• What this task involves:
Copy the listing in full and exactly, omitting its images.

• Listed records:
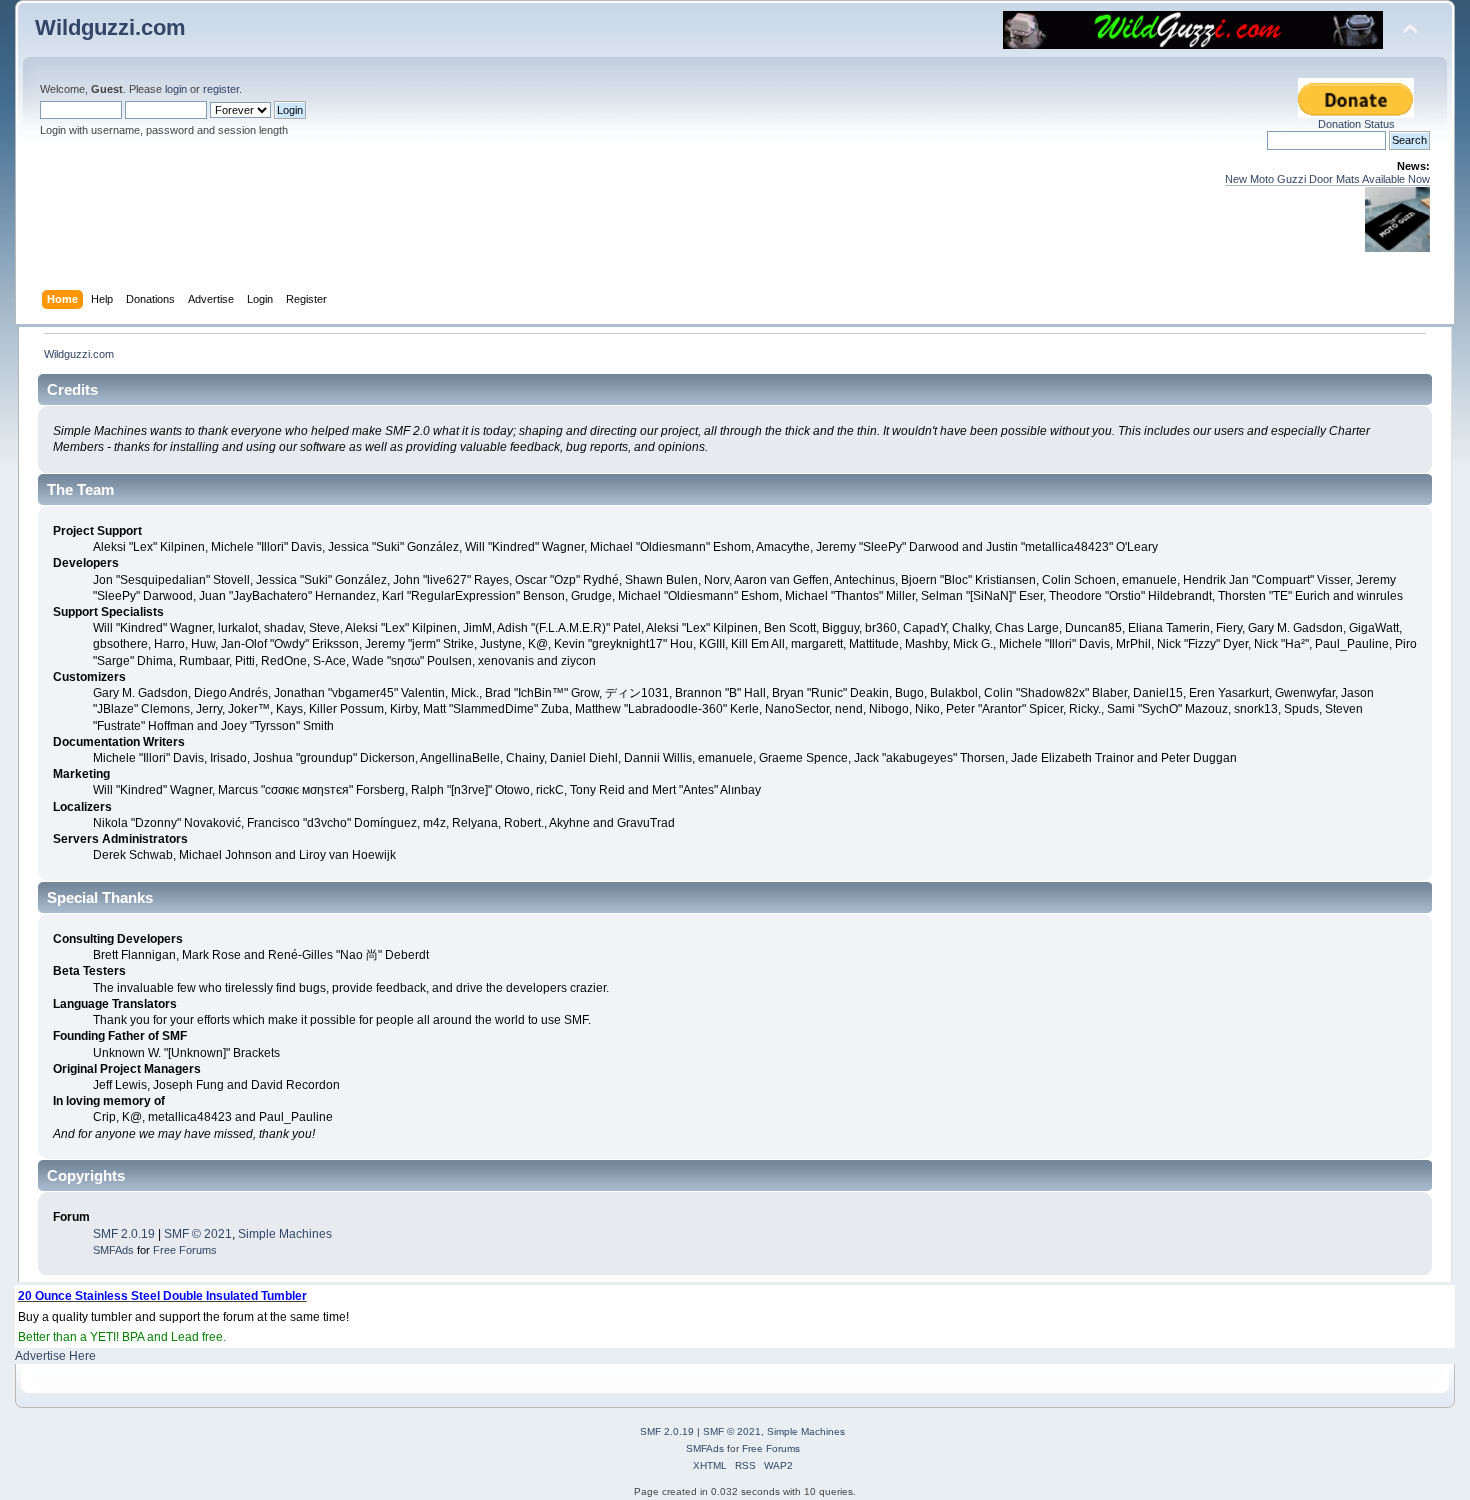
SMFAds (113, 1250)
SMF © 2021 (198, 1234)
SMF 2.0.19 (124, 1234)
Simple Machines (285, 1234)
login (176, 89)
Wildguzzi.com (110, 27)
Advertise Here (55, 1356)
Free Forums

• Problem solution:
SMFAds (113, 1250)
SMF © 2021 (198, 1234)
SMF 2.0.19 (124, 1234)
Simple Machines (285, 1234)
login (176, 89)
Wildguzzi.com (110, 27)
Advertise Here (55, 1356)
Free Forums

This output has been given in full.